Baratti, la fermata del bus diventa un parcheggio selvaggio | MaremmaOggi Skip to content

Baratti, la fermata del bus diventa un parcheggio selvaggio

Sosta selvaggia al capolinea della navetta: utenti costretti a scendere in mezzo alla strada e conducenti privati delle aree di sosta e ristoro
Il porticciolo di Baratti, nel riquadro la fermata della navetta gratuita occupata da un’auto privata

PIOMBINO. Basta aprire Google Maps per rendersi conto della situazione: la fermata del bus è costantemente invasa dalle auto private. Perfino le telecamere di Street View hanno immortalato in un’immagine digitale una realtà quotidiana ben nota a chi frequenta la zona, ma che con l’arrivo dell’alta stagione sta diventando un problema insostenibile sia per i passeggeri che per il personale di bordo. 

Passeggeri a rischio e autisti senza sosta

La segnalazione arriva proprio dalla categoria degli autisti che chiedono ai bagnanti di appellarsi al buon senso civico e all’educazione.
I disagi maggiori, infatti, ricadono peraltro proprio sugli utenti del trasporto pubblico, costretti a scendere o salire lontano dal marciapiede, spesso in mezzo alla strada e fuori dalle aree di sicurezza.

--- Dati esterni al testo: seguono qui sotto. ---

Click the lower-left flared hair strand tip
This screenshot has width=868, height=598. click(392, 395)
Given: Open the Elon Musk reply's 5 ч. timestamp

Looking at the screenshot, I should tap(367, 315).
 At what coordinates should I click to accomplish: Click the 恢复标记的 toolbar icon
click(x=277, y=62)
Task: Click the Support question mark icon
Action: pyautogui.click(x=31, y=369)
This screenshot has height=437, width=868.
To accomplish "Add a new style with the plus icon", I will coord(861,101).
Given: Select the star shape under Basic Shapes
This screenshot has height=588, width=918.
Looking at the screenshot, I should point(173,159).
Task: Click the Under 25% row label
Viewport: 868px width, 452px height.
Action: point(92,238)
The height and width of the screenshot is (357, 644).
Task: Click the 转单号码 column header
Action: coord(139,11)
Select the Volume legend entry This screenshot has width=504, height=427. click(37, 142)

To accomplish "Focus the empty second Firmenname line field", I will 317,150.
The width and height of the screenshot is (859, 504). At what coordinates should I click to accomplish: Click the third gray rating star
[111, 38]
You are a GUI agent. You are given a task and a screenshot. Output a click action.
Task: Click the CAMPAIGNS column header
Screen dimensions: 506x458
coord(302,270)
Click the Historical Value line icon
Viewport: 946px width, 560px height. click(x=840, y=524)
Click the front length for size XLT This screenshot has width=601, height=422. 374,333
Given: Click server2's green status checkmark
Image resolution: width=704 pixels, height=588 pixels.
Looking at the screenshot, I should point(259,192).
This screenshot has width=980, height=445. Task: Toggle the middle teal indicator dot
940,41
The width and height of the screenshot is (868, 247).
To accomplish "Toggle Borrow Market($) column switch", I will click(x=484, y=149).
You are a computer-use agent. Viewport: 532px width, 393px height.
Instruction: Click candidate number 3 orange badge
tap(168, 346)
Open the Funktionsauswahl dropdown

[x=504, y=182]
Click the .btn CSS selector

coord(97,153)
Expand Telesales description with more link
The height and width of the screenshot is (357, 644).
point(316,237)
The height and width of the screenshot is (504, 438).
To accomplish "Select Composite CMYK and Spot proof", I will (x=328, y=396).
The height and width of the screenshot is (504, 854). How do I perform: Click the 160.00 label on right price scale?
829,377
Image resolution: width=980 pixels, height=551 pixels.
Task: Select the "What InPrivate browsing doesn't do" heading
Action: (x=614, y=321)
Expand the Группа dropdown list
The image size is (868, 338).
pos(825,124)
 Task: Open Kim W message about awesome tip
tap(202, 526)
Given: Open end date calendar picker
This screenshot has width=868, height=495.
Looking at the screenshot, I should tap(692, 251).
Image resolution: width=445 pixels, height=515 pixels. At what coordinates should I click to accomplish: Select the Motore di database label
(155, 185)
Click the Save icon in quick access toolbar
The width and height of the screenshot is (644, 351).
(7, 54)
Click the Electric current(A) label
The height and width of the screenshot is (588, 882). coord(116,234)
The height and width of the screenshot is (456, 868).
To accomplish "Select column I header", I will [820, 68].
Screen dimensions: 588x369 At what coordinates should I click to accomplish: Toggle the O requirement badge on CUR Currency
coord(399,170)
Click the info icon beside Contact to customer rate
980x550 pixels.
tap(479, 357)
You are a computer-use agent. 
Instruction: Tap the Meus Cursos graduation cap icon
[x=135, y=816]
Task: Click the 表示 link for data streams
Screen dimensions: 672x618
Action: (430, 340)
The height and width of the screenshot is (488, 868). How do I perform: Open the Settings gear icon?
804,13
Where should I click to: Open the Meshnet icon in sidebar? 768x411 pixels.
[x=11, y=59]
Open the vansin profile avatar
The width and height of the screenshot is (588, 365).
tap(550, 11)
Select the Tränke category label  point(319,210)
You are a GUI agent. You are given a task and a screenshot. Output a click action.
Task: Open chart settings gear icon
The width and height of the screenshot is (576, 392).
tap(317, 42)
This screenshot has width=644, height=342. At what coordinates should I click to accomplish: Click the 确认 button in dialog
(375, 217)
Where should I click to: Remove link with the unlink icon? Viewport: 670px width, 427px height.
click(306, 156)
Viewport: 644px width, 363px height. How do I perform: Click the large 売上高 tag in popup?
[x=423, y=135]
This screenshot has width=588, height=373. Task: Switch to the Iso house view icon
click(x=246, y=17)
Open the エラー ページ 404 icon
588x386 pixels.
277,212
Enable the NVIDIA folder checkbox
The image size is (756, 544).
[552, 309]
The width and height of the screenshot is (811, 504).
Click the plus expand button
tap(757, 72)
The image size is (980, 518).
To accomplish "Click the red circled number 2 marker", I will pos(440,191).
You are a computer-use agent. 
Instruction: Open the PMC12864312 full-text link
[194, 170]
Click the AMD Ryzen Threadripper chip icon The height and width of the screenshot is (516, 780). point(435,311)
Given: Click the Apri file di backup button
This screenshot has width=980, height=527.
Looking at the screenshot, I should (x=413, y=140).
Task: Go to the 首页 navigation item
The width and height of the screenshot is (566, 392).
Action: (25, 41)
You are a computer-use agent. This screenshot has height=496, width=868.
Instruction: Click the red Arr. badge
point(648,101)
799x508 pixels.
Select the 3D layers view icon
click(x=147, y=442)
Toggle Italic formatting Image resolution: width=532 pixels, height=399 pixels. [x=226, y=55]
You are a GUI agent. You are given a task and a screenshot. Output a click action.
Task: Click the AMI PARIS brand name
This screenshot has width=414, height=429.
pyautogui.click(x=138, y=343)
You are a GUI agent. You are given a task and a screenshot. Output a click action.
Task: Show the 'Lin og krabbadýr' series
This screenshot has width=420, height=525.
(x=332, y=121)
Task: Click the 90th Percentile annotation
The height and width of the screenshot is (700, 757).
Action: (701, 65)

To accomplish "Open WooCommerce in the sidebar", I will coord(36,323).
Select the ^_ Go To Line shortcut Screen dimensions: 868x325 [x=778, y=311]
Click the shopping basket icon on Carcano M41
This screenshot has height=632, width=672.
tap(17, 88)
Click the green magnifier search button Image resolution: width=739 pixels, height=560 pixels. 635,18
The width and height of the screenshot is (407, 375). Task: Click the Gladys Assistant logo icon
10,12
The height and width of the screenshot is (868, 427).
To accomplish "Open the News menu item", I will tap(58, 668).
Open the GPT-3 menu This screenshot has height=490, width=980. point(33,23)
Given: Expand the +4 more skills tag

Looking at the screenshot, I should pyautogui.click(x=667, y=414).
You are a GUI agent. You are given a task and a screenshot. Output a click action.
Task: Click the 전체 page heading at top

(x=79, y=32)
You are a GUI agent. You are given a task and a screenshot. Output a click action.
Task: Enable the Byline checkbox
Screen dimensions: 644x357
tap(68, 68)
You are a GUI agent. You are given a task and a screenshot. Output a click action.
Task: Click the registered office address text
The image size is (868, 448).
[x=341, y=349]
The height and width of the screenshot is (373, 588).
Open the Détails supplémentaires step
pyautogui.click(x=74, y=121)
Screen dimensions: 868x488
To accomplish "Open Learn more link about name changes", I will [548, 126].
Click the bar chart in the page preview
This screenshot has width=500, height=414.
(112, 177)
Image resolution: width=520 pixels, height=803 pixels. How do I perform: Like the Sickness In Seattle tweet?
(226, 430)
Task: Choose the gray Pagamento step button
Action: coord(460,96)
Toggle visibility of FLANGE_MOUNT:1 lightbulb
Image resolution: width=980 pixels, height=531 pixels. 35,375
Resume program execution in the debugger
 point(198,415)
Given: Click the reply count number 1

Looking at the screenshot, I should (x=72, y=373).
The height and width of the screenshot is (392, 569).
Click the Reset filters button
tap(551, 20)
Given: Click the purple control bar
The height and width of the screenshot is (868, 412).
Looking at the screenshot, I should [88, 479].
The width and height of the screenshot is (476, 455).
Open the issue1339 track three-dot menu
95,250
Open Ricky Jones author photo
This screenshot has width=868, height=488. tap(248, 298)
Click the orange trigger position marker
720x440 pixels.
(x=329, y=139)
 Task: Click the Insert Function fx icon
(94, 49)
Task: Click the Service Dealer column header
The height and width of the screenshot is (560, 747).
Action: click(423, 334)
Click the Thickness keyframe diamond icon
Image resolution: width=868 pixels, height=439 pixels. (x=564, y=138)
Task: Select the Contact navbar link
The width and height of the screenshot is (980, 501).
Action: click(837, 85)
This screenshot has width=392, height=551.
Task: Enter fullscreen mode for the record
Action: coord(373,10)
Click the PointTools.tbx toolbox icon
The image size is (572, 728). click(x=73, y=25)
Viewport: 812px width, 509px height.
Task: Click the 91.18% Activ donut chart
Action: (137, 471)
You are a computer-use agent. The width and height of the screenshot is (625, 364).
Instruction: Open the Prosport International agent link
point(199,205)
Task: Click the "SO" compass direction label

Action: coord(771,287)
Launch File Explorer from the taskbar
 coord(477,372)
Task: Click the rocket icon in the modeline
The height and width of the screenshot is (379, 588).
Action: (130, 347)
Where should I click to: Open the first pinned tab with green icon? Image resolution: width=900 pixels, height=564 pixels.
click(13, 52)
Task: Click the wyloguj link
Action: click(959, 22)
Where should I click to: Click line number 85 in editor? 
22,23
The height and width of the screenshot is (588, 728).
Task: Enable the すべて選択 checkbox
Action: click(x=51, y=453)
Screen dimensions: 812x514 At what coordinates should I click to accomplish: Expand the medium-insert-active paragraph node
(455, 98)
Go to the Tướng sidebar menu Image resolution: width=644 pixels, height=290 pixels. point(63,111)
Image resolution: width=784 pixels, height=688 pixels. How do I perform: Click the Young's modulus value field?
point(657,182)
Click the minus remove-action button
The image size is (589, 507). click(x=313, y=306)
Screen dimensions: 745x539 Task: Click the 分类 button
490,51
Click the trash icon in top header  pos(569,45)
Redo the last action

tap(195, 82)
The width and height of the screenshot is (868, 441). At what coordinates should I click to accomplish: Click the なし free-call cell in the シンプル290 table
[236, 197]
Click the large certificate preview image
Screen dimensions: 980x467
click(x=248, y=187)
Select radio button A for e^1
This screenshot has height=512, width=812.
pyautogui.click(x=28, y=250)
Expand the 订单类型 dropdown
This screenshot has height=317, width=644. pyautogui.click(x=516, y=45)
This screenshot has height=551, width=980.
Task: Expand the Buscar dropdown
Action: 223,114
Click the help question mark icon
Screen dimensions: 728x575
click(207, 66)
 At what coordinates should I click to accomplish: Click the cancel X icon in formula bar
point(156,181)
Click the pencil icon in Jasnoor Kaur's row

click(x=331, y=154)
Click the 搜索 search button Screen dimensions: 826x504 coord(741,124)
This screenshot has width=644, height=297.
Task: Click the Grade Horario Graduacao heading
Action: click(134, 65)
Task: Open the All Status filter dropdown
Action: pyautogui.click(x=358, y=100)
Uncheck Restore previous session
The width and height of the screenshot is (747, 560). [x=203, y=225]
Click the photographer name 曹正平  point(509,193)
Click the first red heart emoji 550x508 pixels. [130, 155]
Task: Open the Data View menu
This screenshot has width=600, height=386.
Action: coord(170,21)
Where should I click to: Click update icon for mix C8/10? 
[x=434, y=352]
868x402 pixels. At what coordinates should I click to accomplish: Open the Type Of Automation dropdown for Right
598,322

La situazione non è migliore per i conducenti degli autobus. La fermata in questione fa infatti da capolinea per la navetta di Baratti, rappresentando l’unico punto strategico del percorso in cui gli operatori possono fruire di una piccola e meritata pausa.
È qui che gli autisti trovano gli unici servizi igienici disponibili, la possibilità di un ristoro nei bar vicini o semplicemente un po’ di ombra per rilassarsi prima di ripartire. Trovare lo stallo occupato da mezzi non autorizzati significa, di fatto, negare loro il diritto a questi minuti di sosta.

Un problema cronico che si aggrava in estate

Il fenomeno dell’inciviltà stradale in questo punto non è una novità. Tuttavia, il problema si è acuito da quasi un mese con il riavvio del servizio di navetta gratuito che, proprio per i mesi di luglio e agosto, è stato raddoppiato per far fronte al flusso turistico.

Tra l’altro l’area presenta anche un’adiacente postazione autorizzata per il carico e scarico merci, anch’essa regolarmente ignorata dagli automobilisti.
Azienda di trasporto, Comune e forze dell’ordine sono a conoscenza della criticità e collaborano per quanto di loro competenza. Tuttavia, è materialmente impossibile presidiare e monitorare la zona per l’intero arco della giornata.

L’appello: stop a egoismo e menefreghismo

L’obiettivo principale, adesso, è quello di fare leva sulla coscienza dei singoli. L’invito che lanciano gli autisti è a non lasciare i propri mezzi in un’area vitale per la viabilità e il servizio pubblico.

«In una zona così amata, frequentata e inevitabilmente affollata come Baratti, l’educazione e il rispetto per il lavoro altrui e per la sicurezza dei bagnanti non possono essere messi in secondo piano dall’egoismo e dal menefreghismo di pochi» sottolinea un conducente.